Формирование нового подхода к культуре, поиск синтезов, осуществленных позже, в 20–30-х годах XX в., были мучительно долгими и трудными. Потрясение русской интеллигенции в период «между двумя революциями» отразилось и в многоголосном слышании эпохи А. Блока, и в фантасмагории «Петербург» А. Белого, по словам исследователя, «деформирующей реальность, переводящей повествование из реального плана в план иной – “всеобщей провокации”» [118, 131]. Гиперболичность мироощущения подчеркивалась самим мастером: «Петербург… – точка: на географической карте; с другой стороны: точка в точке, иль голова сенатора утвердила свою точку зрения, фикцию бомбы, в действительность жизни; такое же превращение сознания в бытие утверждает сенаторский сын в карикатурно поданных правилах неокантианца Когана; и мысль о бомбе становится в усилиях мысли папаши с сыночком реальною бомбой, от которой погибнет империя (поприщинский бред о дующем над черепною коробкою мозге); автор сам в ужасе: мысль о сенаторе, мыслящем, что его сын водит дружбу с бомбистом, стала реальностью – бомбы, бомбиста и сына сенатора, покушающегося на отца, и сенатора, имеющего подобные подозрения… Превращенье стилистики бреда в сплошной каламбур, и обратно, плодит нарочито невнятицу, поданную на ходулях, это – гипербола, осуществленная в фабуле…» [16, 34].

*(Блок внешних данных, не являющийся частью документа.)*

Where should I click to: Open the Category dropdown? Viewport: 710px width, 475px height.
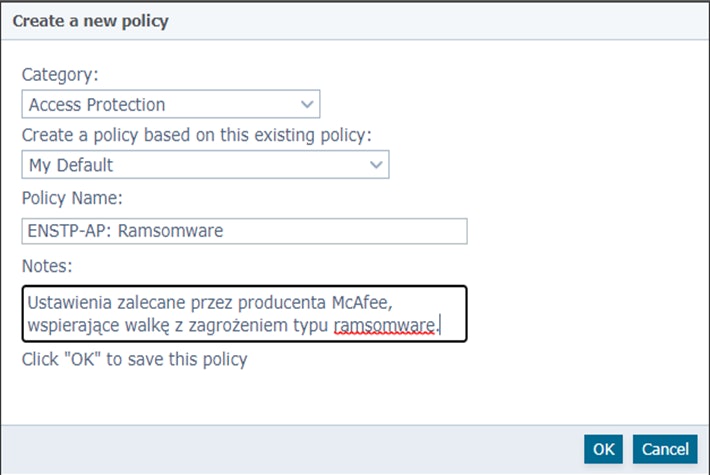tap(170, 104)
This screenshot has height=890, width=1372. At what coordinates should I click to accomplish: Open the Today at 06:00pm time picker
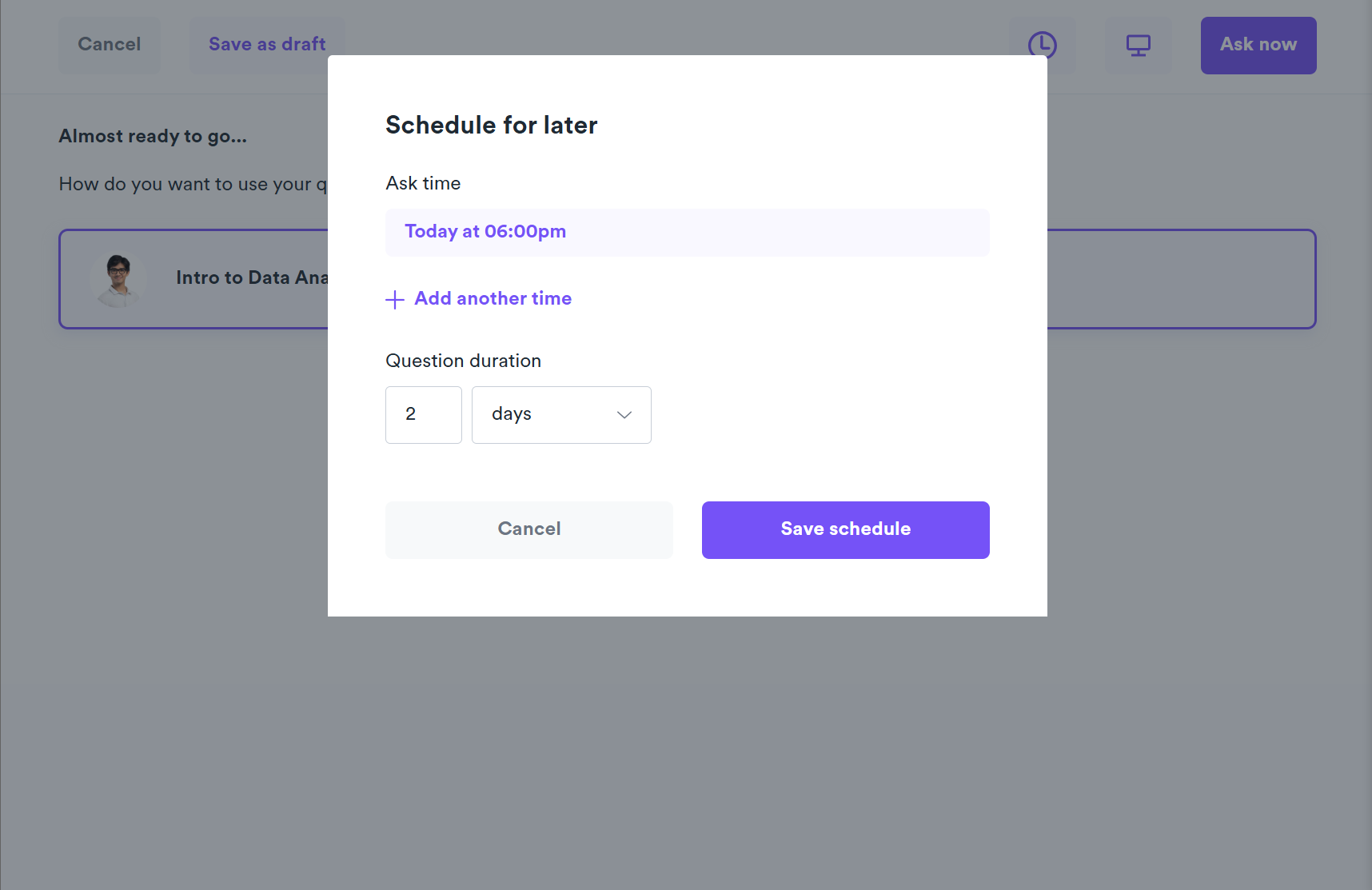click(687, 232)
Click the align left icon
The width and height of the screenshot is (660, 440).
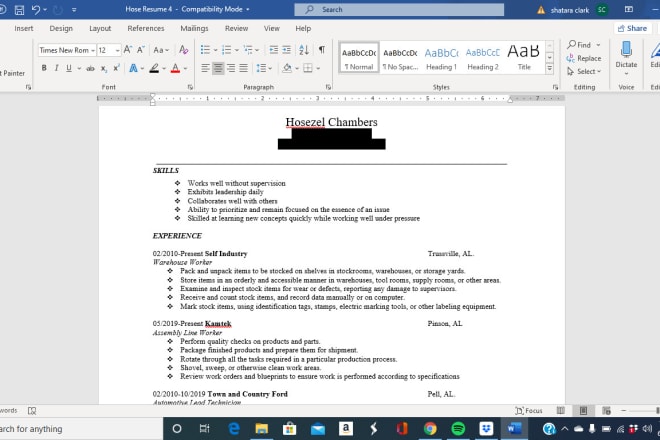pyautogui.click(x=203, y=68)
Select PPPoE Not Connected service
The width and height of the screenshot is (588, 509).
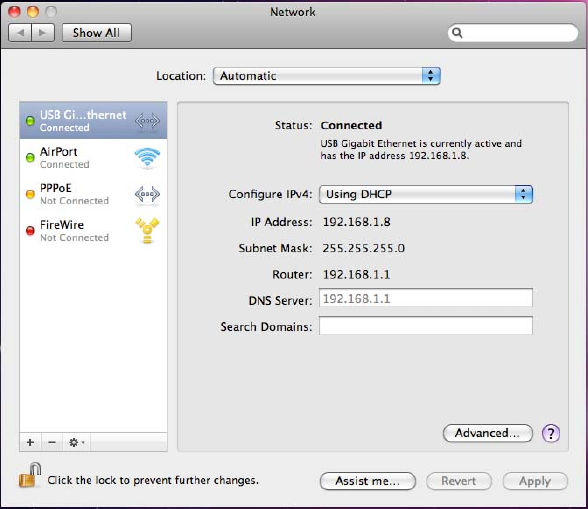pos(93,194)
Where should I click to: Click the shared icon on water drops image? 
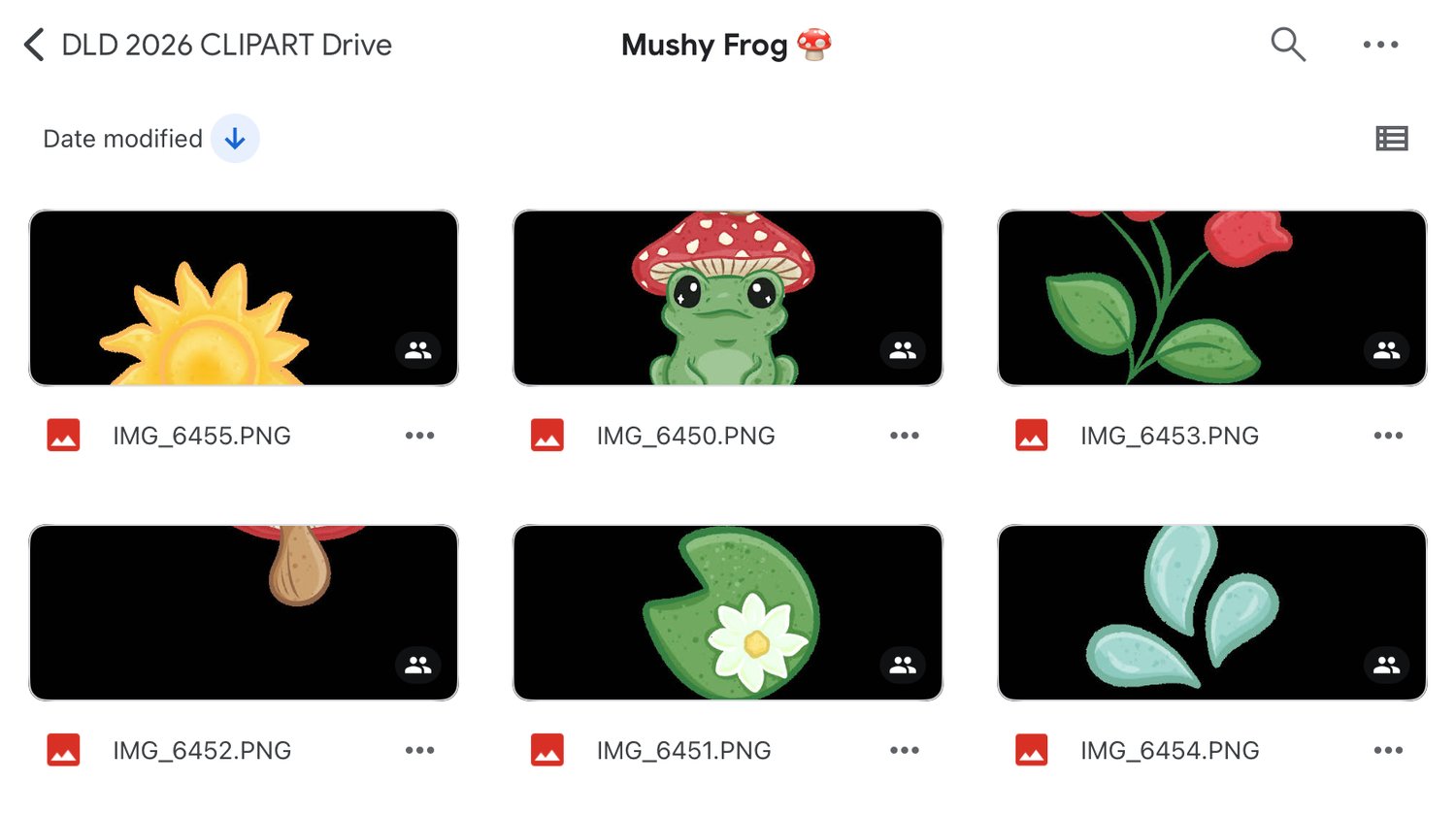pos(1386,665)
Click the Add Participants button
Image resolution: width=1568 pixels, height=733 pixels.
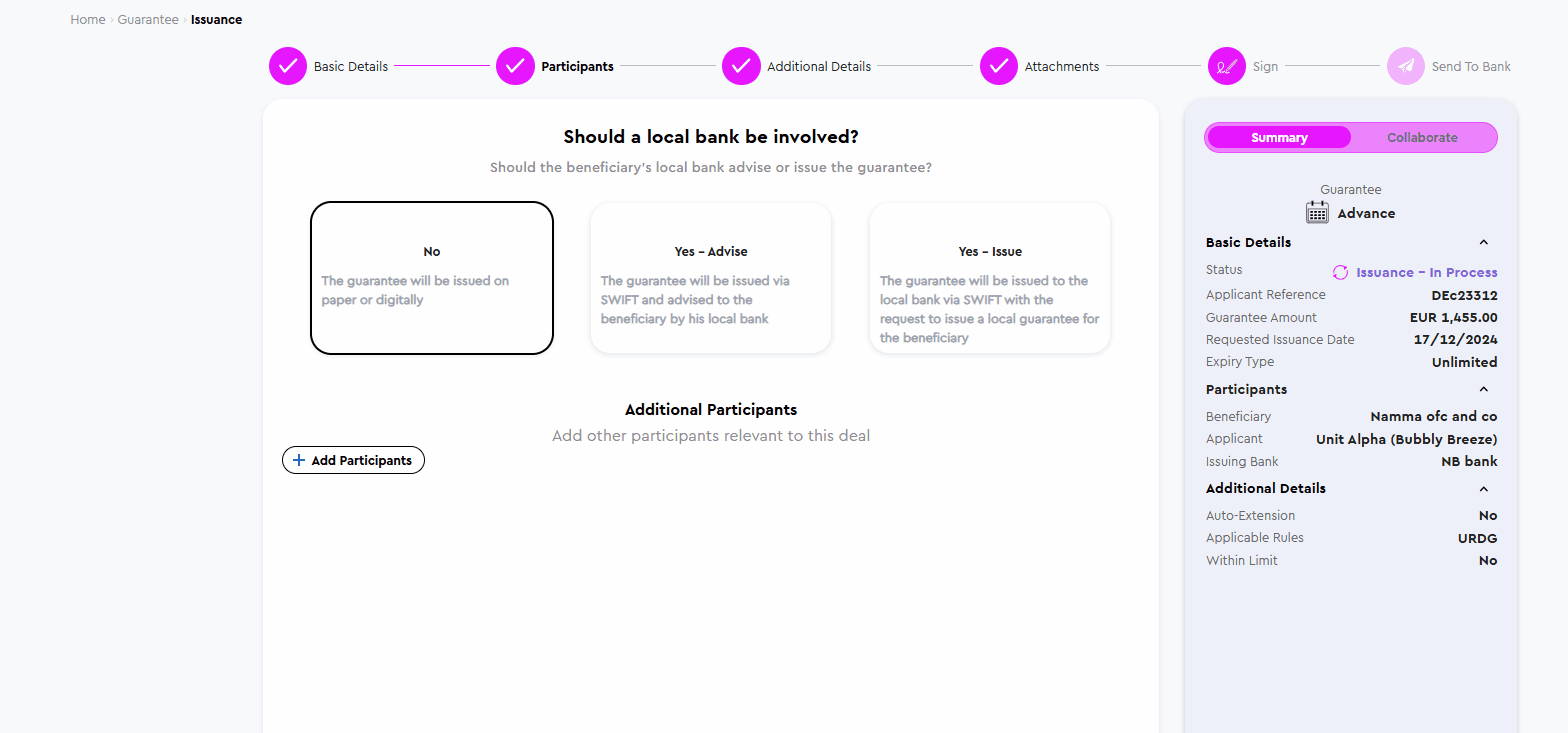[x=353, y=460]
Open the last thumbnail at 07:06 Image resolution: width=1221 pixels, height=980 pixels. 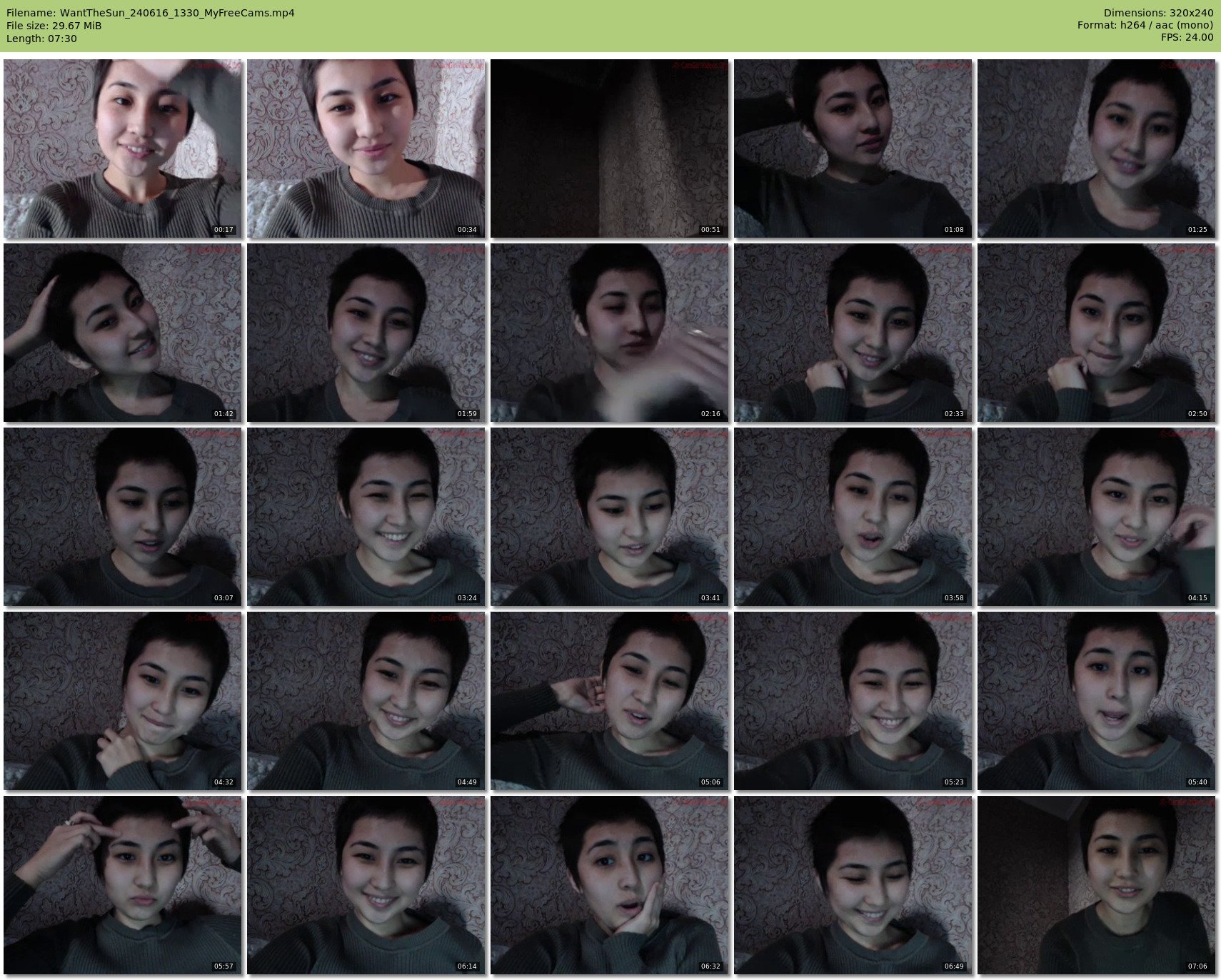(x=1097, y=885)
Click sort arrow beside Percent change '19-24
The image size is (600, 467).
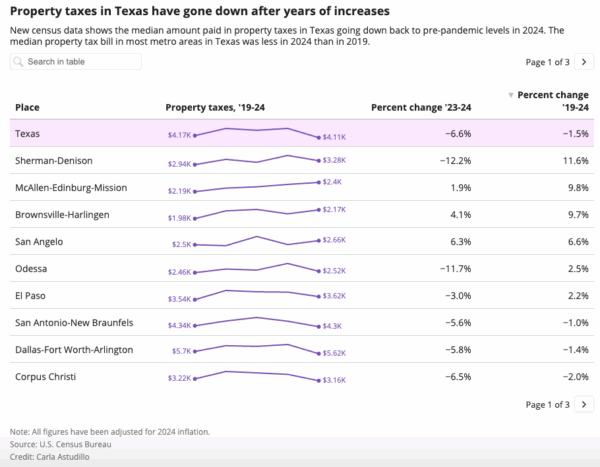[x=512, y=94]
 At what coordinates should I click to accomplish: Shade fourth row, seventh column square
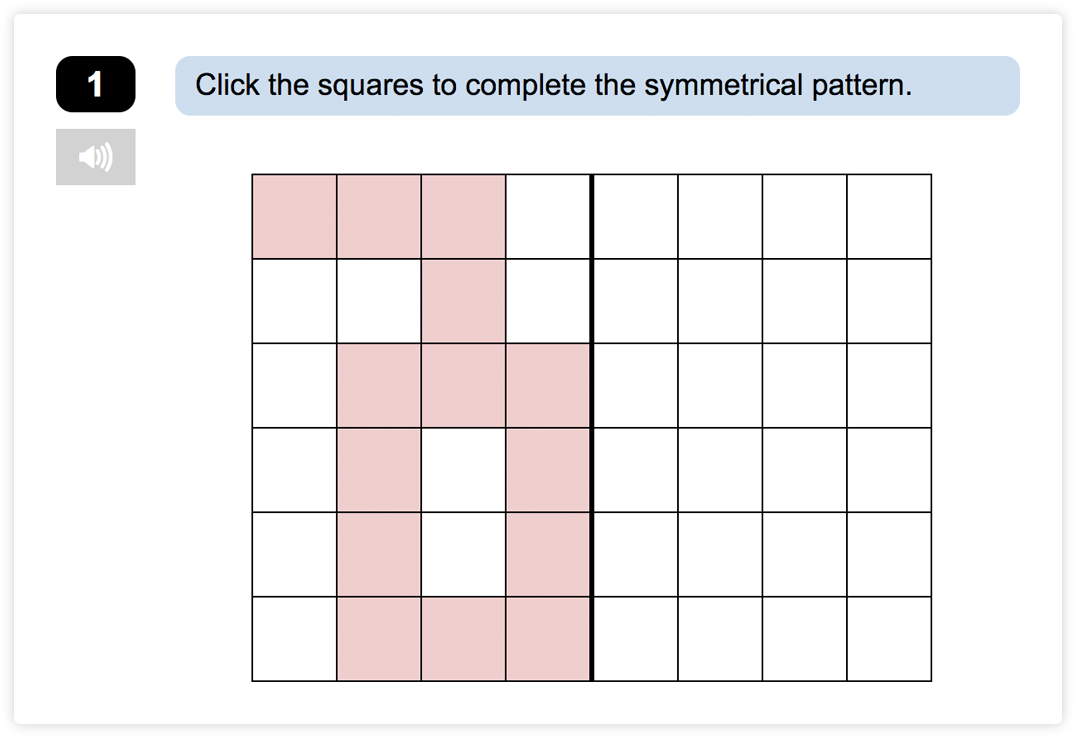(x=804, y=470)
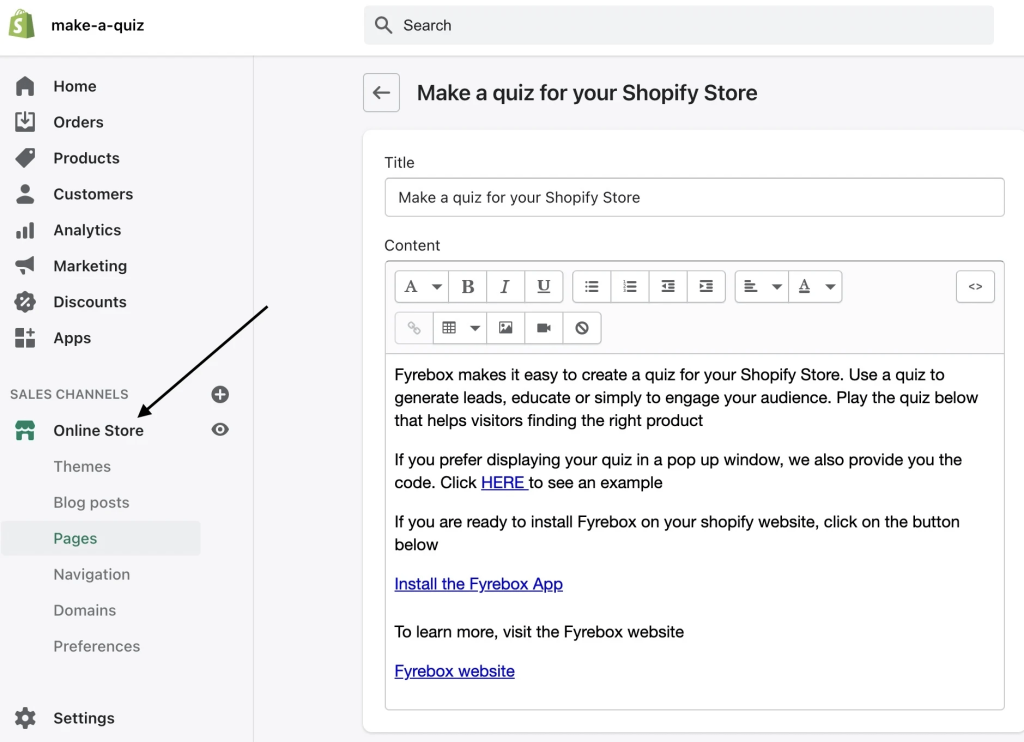Open Themes under Online Store
Screen dimensions: 1024x742
point(82,466)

Сверхреальность подобной множественной, удваивающейся, утраивающейся, расслаивающейся гиперреальности, рождающей различные спорящие голоса, перебивающие друг друга, усиливающиеся, искажающиеся в невероятных условиях, и отвечающая ей поэтика, граничащая с абсурдом, – вовсе не исключение, опровергающее правила. Другой, не менее показательный пример, – «Улисс» Джойса, реконструирующий историю: писатель «подводил итог целой эпохе, определенному образу жизни на земле» [64, 63], восстанавливал «порванную связь времен» [3]. Воссоздать первозданную целостность культуры, уничтоженную «фельетонистической эпохой», «газетной цивилизацией», мечтали Г. Гессе, У. Б. Йейтс и многие другие.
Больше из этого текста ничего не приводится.